◆ WHAT TO DO: In the comments on the Tax Court exam, in what year did Chris Midgley take and pass the test?

◆ PASSAGE TO READ:
--- START ---


  2. Frank Agostino says

    Interest in the exam is growing. In the NY/NJ area, we have a free preparation course for applicants the volunteer to assist at our local LITCs and at calendar calls. Attendance at each class exceeds 100. Of those, we expect at least 50 will take the November 2016 examination.

  3. Bheem Kolluru says

    Just want to add few points – 1) assists with exam preparation and most of the successful candidates are form this course 2) I myself attended the course and found beneficial. I missed 2012 and 2014 by just few points ( painful) 3) I am sitting this year again. 4) I am an enrolled agent and I agree with the comment that CPA’s and EA have good understanding about tax laws but while preparing for the exam I learned a lot that winning a tax court cases is not about knowing tax about presenting facts of the case in a manner that improves the odds of favorable ruling for the client. The journey to pass the exam provides that skill.

  4. Robert Kerr says

    Keith, I read PT regularly if not religiously. Thanks to you and Leslie and your other writers for providing analysis of ongoing tax law and tax administration issues.

    Interestingly, an enrolled agent who is a non-attorney admitted to practice before the U.S. Tax Court provides an astonishingly successful course. Perhaps some readers will find this source of interest: (Oh, and to provide a caveat, the post is not an endorsement by my association, NAEA).

  5. Wondering why a cpa or ea hasn’t sued tax court barring entrance because of an exam. This right was first given to them in 1924 then taken away

  6. Chris Midgley, EA, USTCP says

    I fully support the Tax Court limiting admission to only those who pass the test.

    I’m an EA who took & passed the test in 2018 and felt that way before, during and after I took the exam. I have since handled half a dozen cases. Yes, I’ve worked with clients’ tax attorneys in the past who had a no working knowledge of tax and, yes, many practicing EAs & CPAs know a lot about taxation, but that doesn’t mean they know anything about Tax Court rules & procedures, Federal Rules of Evidence and legal ethics let alone the actual mechanics of practicing before the Tax Court. Does some public tax/accounting work overlap with Tax Court work? Absolutely, but Tax Court is a different ball game and the knowledge base needed to pass the test is no more than the bare minimum needed to play the game. The Bare Minimum. In my experience all of the work comes after you pass the exam.

--- END ---

(Dataset excerpts)
--- START ---

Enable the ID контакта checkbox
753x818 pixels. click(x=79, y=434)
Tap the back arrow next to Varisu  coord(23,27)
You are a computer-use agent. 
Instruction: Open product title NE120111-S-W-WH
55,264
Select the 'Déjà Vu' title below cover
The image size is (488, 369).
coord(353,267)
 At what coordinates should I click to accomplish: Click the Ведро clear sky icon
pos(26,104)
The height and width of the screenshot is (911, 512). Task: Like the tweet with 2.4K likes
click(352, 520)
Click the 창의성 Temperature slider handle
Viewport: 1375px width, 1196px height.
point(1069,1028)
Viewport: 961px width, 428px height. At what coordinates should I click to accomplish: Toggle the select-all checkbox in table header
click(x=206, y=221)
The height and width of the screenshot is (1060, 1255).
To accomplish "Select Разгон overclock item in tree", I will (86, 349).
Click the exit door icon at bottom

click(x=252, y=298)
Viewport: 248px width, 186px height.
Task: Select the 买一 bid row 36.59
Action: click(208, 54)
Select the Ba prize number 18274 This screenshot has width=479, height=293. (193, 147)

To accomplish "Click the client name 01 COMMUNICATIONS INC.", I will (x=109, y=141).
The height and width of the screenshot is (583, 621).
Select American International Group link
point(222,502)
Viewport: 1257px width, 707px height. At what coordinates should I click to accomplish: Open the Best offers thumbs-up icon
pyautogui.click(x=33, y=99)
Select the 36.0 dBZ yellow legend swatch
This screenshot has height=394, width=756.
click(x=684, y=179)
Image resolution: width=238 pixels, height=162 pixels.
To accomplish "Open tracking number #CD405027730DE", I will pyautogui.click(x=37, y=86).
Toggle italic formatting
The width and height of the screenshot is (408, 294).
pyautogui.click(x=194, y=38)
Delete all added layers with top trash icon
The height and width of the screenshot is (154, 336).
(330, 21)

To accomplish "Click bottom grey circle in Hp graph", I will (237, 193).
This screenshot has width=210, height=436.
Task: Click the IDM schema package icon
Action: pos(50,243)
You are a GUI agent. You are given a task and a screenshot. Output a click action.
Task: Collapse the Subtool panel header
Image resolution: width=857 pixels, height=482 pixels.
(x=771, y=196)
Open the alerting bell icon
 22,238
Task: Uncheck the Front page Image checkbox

--- END ---

◆ ANSWER AREA: 2018